▶ ACTIVITY
Each line of the entries that mentions the string "will" needs to be reported.

*** Opening of RECORDS PROVIDED ***

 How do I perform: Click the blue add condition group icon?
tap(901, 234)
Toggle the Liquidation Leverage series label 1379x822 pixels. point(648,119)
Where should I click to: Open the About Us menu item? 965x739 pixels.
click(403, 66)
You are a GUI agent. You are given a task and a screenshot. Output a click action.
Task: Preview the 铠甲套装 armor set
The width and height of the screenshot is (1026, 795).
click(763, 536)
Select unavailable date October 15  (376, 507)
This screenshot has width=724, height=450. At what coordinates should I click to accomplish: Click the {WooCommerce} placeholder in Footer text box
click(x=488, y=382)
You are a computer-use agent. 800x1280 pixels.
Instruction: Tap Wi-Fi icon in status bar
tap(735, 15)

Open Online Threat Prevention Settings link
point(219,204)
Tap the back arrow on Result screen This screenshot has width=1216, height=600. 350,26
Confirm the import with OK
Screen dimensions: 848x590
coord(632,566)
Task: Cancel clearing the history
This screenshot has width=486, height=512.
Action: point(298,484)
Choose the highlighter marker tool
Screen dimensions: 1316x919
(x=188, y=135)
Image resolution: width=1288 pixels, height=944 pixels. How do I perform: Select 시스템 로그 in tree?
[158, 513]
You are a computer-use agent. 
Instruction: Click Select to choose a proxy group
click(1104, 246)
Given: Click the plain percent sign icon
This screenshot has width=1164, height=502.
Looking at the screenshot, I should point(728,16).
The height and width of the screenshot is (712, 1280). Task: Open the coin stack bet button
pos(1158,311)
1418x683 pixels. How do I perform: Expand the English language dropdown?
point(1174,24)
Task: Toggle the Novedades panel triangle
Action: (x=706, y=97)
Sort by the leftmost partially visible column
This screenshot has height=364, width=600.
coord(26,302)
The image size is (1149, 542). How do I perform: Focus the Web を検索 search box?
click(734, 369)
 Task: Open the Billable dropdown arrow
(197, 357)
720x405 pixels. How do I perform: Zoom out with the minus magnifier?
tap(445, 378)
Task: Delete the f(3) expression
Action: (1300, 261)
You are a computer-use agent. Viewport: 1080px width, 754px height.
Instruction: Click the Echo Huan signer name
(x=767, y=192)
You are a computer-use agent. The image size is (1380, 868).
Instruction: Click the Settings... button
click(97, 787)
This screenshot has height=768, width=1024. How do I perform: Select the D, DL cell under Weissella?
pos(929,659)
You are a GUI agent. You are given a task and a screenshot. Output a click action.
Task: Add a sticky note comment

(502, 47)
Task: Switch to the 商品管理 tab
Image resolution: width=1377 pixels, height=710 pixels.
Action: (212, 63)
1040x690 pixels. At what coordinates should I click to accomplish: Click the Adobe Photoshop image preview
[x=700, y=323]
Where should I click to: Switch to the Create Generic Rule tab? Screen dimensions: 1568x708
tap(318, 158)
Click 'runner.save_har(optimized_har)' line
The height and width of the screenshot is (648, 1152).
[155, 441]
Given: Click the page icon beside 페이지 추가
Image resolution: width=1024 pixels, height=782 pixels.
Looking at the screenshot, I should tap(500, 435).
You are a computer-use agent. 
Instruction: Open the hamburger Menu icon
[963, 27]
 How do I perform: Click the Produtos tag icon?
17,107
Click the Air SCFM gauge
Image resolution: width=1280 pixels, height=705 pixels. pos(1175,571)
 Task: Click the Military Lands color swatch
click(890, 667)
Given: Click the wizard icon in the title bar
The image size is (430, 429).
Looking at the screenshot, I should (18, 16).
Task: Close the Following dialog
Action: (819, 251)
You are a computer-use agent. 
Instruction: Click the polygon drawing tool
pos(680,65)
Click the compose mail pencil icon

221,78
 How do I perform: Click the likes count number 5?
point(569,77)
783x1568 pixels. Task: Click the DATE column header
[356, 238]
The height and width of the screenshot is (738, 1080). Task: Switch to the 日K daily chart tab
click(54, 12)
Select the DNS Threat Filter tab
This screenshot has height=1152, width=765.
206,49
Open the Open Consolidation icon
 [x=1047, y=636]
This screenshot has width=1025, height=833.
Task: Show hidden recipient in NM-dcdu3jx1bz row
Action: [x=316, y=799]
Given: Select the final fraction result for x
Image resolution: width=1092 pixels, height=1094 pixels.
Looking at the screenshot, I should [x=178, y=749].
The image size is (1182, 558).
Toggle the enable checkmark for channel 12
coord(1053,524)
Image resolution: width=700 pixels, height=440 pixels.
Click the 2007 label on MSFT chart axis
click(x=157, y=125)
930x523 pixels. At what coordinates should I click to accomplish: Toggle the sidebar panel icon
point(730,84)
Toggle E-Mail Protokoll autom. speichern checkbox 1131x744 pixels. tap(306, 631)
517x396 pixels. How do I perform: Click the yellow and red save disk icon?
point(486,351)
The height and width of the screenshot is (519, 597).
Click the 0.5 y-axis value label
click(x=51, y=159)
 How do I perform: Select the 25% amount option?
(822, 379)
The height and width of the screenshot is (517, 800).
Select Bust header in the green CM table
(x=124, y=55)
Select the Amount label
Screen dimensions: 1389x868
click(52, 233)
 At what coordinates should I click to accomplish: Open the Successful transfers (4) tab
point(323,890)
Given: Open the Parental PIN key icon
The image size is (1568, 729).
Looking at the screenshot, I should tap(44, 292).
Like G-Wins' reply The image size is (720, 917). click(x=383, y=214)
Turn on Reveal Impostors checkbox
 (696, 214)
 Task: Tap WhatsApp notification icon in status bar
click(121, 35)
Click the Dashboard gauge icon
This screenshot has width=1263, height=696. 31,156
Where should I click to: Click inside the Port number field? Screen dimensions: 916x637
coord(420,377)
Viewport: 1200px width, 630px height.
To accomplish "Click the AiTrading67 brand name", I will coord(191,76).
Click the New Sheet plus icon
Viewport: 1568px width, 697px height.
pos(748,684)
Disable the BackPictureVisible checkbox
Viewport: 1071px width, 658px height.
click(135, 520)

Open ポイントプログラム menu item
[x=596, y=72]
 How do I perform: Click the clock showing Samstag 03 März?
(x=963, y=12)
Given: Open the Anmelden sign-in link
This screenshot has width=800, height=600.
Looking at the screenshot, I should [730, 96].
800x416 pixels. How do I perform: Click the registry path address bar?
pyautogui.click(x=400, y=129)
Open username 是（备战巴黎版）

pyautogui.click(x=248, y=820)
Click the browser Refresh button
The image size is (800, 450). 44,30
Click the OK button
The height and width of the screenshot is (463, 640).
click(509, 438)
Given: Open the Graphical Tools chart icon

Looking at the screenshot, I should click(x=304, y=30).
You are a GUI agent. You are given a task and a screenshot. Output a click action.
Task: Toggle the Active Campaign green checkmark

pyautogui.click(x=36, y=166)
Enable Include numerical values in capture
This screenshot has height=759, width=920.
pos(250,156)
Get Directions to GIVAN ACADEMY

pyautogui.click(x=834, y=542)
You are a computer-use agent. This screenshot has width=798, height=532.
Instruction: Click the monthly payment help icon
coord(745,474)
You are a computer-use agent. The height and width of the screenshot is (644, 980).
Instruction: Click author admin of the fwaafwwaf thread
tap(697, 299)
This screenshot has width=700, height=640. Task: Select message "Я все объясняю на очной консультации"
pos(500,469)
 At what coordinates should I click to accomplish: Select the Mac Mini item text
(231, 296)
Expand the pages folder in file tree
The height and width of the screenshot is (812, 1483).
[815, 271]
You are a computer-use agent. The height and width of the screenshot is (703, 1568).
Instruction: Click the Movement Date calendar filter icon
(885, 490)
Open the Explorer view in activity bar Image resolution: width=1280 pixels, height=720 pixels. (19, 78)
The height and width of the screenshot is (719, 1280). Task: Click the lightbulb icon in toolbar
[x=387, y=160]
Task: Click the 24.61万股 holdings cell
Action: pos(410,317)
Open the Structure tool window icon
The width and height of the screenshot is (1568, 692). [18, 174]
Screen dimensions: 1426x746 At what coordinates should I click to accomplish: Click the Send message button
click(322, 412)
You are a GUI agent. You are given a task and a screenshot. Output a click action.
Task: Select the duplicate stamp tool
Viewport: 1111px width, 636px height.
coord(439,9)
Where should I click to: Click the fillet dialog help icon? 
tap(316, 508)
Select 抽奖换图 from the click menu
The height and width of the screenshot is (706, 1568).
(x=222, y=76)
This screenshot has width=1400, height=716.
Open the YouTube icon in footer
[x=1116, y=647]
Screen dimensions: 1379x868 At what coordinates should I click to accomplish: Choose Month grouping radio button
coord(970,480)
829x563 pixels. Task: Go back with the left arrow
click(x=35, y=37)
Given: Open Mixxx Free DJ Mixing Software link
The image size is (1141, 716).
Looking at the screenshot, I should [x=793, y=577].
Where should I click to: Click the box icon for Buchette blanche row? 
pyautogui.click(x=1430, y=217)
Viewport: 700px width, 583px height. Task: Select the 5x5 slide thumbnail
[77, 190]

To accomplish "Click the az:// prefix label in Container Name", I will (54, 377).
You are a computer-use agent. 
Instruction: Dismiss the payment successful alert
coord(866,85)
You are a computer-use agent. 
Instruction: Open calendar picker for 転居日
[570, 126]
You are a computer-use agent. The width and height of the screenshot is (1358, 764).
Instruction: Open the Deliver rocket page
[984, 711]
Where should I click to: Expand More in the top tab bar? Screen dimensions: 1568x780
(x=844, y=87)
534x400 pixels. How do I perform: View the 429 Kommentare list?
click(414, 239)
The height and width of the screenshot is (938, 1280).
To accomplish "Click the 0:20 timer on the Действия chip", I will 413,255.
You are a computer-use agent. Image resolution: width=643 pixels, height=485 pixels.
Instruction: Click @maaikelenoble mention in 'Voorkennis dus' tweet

*** Close of RECORDS PROVIDED ***

▶ ANSWER SECTION
To accomplish "Click the AiTrading67 brand name", I will coord(191,76).
To accomplish "Click the az:// prefix label in Container Name", I will (54, 377).
To accomplish "Click the 0:20 timer on the Действия chip", I will 413,255.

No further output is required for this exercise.